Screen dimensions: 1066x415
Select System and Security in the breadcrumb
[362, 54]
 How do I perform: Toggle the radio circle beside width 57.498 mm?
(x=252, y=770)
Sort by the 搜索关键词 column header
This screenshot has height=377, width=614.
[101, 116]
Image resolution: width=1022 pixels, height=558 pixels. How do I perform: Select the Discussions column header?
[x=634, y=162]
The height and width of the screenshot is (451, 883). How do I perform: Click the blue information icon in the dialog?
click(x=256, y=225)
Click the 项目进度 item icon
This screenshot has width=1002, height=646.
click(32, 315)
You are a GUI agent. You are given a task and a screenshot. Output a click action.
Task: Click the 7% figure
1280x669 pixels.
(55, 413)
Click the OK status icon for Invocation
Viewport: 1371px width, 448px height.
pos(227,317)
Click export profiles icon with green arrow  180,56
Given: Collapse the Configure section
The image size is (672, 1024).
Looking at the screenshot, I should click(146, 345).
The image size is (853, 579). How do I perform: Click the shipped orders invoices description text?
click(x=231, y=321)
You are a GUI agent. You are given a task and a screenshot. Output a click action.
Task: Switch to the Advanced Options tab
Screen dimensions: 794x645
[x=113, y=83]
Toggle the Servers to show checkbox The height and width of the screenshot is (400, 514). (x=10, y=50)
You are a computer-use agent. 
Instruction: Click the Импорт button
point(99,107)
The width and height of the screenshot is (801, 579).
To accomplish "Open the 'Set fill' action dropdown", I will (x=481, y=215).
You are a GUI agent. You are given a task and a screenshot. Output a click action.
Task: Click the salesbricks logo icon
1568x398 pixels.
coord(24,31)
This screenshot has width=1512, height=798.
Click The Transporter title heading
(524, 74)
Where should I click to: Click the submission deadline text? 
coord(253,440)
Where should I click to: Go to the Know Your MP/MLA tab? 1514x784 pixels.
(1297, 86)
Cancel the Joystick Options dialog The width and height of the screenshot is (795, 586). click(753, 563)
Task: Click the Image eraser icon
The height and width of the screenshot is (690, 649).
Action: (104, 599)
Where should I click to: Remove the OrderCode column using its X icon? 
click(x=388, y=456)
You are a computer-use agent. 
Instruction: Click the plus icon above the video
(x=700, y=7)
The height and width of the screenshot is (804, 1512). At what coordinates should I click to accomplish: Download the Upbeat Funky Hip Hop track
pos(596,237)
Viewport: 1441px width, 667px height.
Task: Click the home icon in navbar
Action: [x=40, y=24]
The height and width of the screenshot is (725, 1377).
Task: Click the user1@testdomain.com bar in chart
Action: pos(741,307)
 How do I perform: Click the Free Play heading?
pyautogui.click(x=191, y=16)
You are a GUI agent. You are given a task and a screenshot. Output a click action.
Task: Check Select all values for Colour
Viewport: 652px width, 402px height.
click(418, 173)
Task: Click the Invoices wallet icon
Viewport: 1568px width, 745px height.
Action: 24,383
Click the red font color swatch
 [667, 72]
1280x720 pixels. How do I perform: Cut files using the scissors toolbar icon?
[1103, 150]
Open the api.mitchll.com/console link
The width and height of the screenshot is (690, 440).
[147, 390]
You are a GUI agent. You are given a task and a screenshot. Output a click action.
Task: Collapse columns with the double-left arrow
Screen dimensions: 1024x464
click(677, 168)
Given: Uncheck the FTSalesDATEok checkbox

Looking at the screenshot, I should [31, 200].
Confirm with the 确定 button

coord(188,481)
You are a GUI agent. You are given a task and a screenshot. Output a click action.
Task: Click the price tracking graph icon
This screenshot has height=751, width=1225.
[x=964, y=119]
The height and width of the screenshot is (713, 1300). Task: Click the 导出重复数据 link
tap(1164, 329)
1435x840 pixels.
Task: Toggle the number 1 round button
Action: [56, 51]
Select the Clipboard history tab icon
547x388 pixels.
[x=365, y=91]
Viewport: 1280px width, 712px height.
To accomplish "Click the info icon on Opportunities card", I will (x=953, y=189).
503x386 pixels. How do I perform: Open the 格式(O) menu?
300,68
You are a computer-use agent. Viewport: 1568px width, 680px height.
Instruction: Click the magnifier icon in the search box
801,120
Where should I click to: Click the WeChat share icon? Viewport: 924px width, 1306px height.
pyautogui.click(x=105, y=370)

● **Exercise details**: Note every line of the entries in which "arrow" appears, and copy it down.

● **Result for this task**:
Click export profiles icon with green arrow  180,56
Task: Collapse columns with the double-left arrow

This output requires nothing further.